:: Available data ::

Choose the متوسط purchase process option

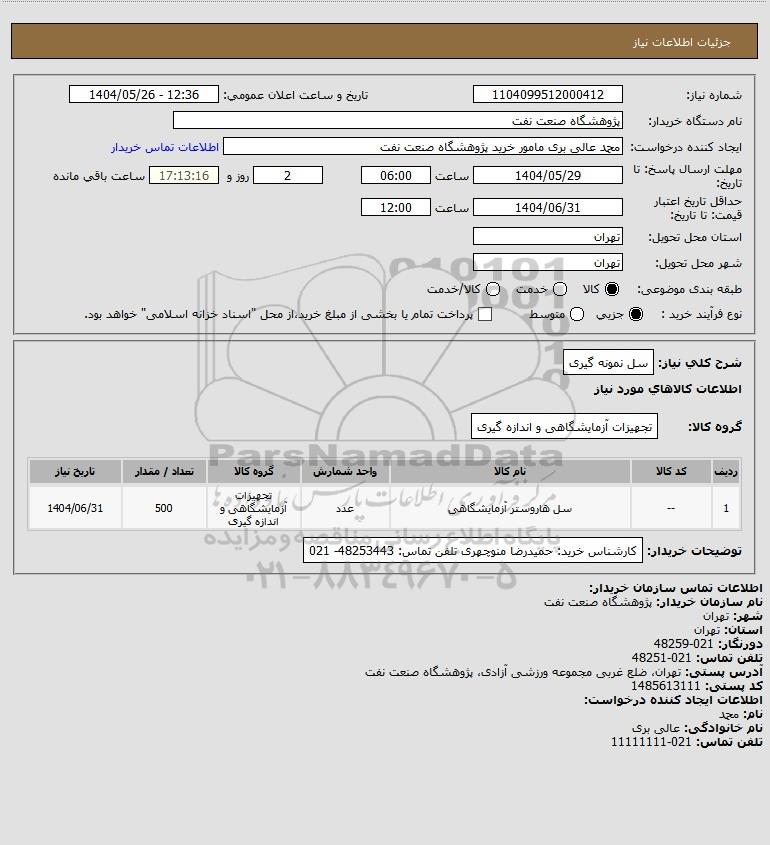pos(577,314)
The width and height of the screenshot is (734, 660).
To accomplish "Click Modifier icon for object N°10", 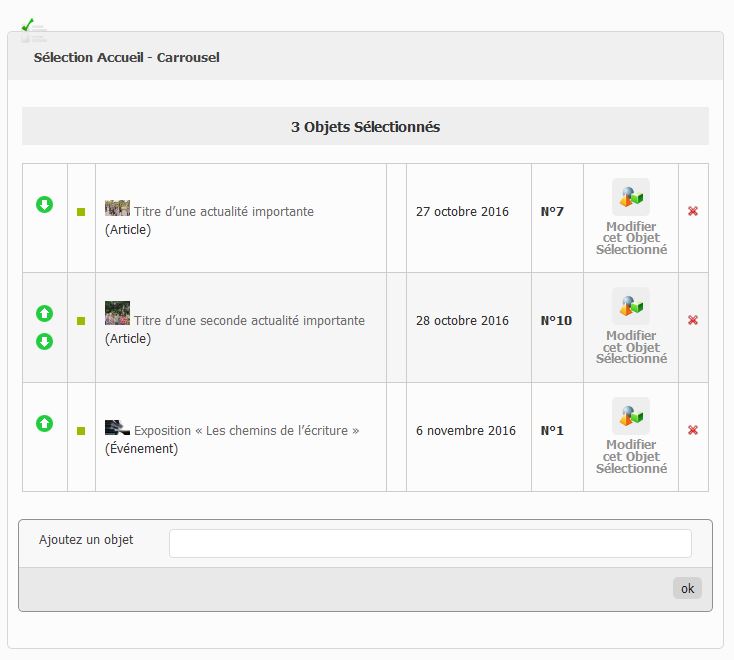I will (x=631, y=306).
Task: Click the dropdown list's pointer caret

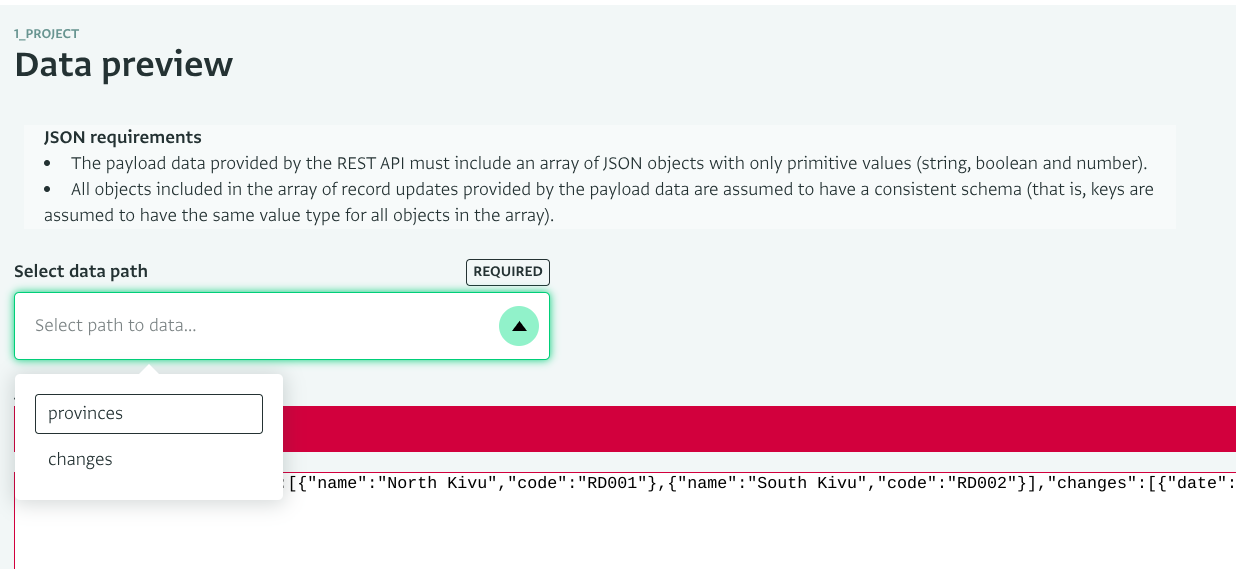Action: [149, 369]
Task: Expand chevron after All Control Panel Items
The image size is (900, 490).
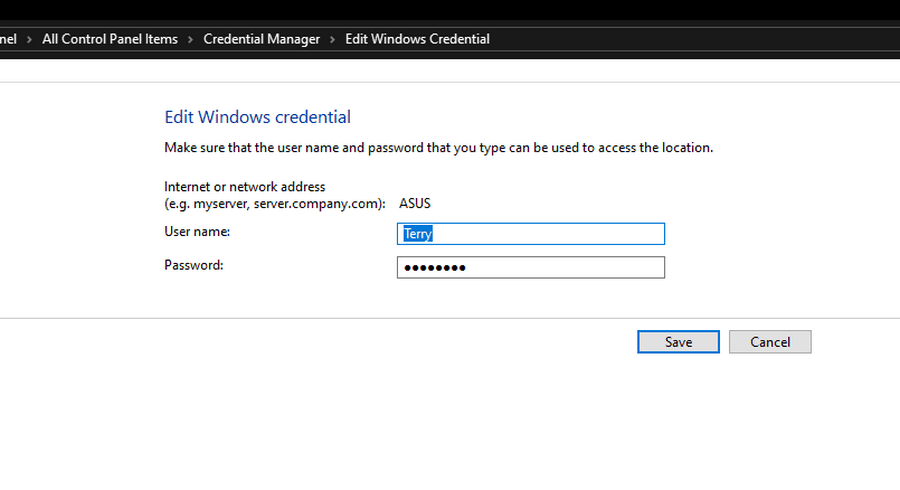Action: tap(190, 39)
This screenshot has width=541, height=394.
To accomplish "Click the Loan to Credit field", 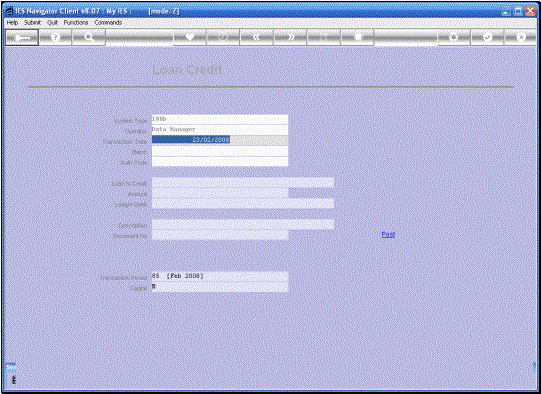I will tap(243, 183).
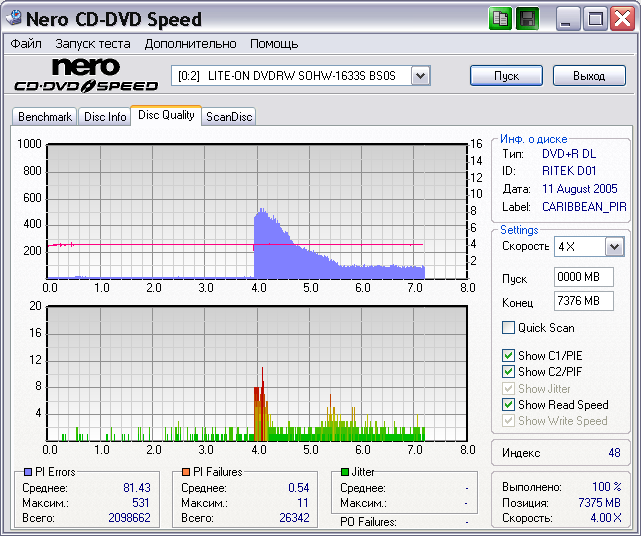This screenshot has height=536, width=641.
Task: Switch to the Benchmark tab
Action: (45, 117)
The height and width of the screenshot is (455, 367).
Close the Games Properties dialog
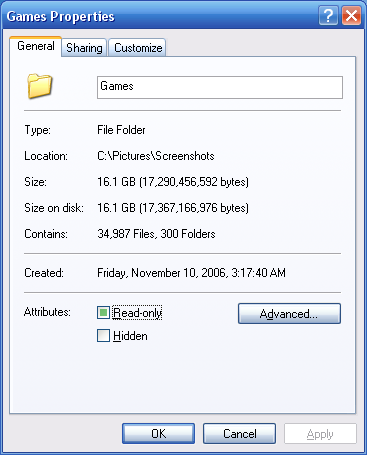[351, 16]
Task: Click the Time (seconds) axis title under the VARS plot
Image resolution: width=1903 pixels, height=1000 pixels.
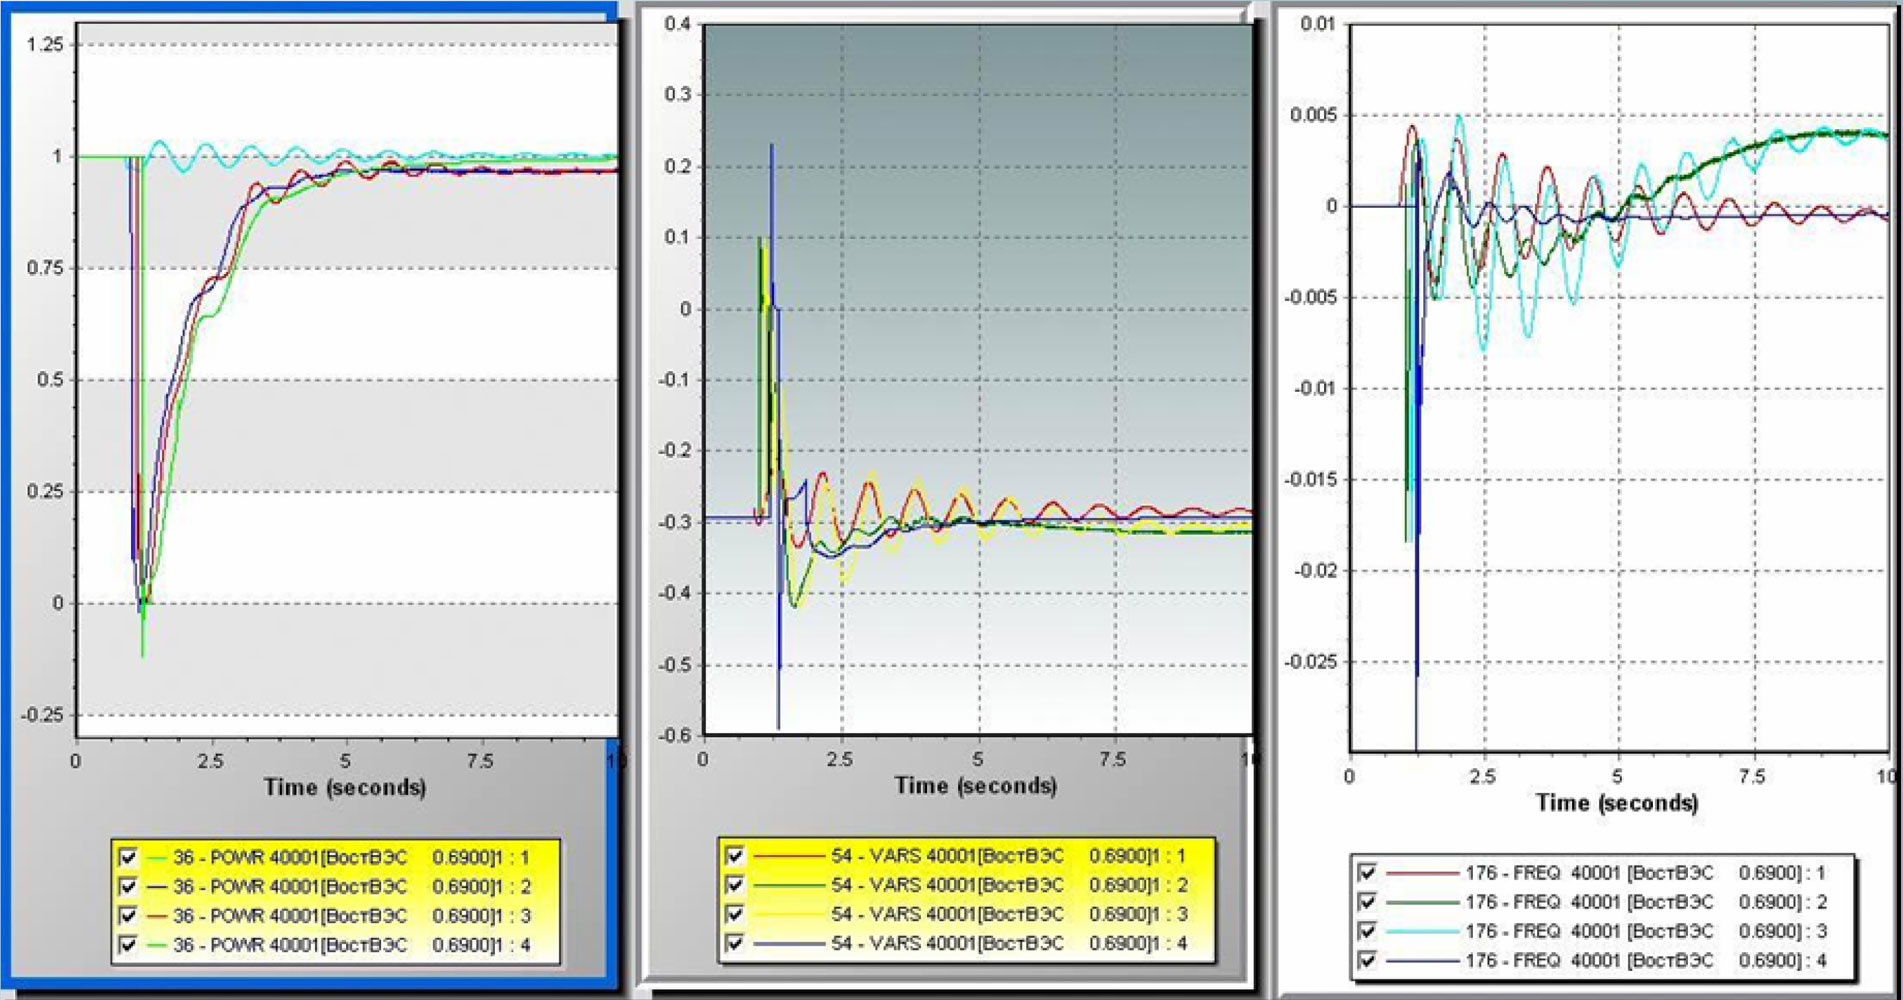Action: [x=975, y=785]
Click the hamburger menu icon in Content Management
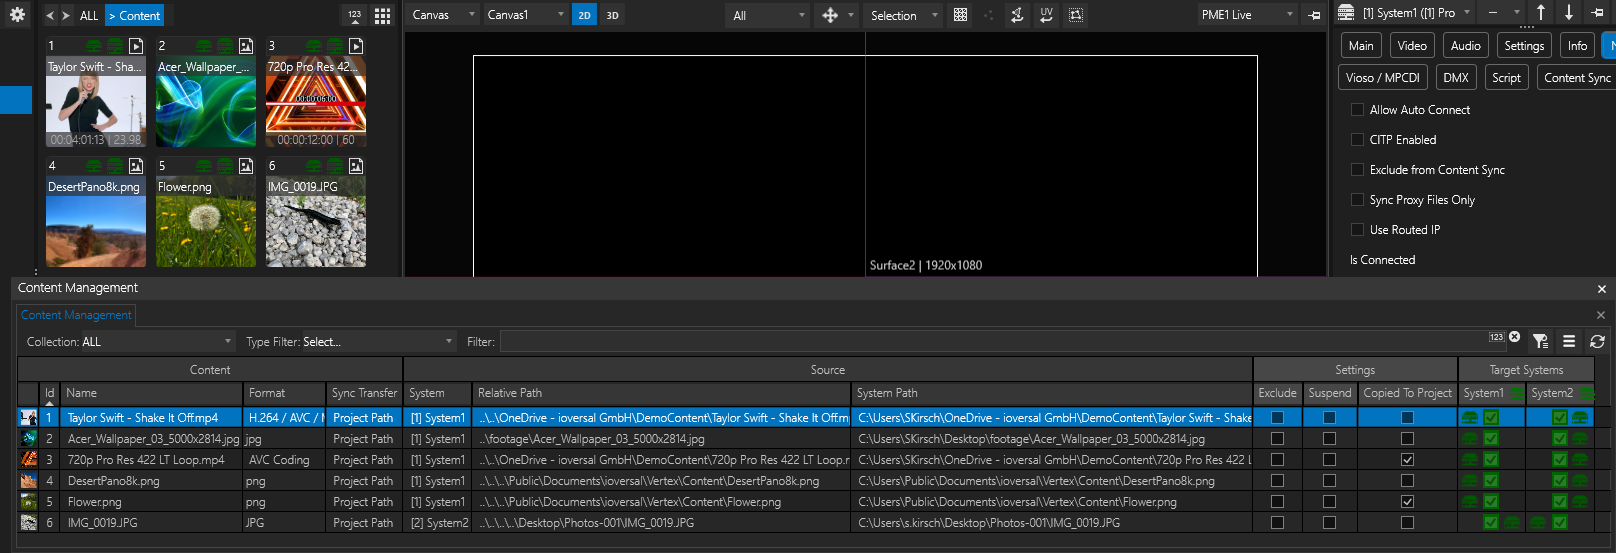Image resolution: width=1616 pixels, height=553 pixels. 1569,342
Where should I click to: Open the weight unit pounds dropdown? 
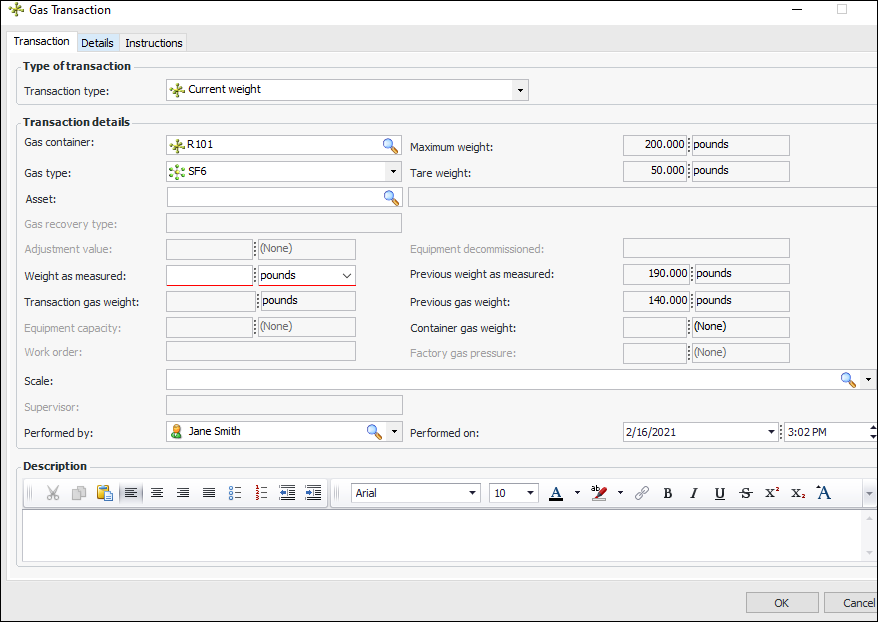coord(346,275)
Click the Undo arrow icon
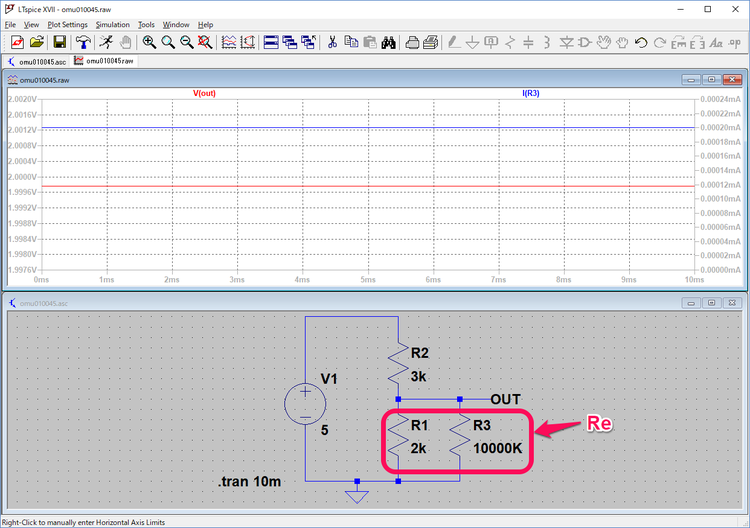 (641, 42)
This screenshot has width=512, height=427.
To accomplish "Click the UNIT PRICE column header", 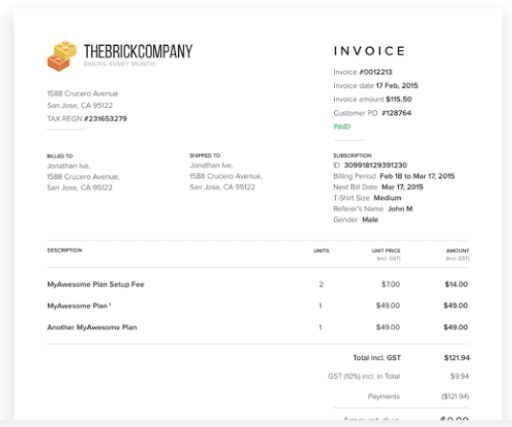I will [386, 251].
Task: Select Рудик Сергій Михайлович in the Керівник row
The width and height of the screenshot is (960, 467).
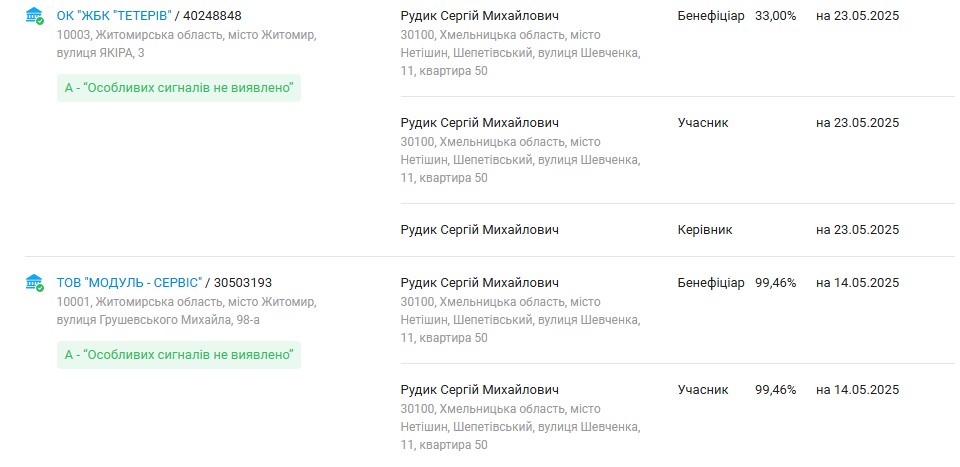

:::

» What you will do: Give back exactly the lines from the one with "Task: Select Рудик" through the end of the records above, inclusive, and omit any pictures.

» Result for this exercise:
Task: Select Рудик Сергій Михайлович in the Керівник row
The width and height of the screenshot is (960, 467).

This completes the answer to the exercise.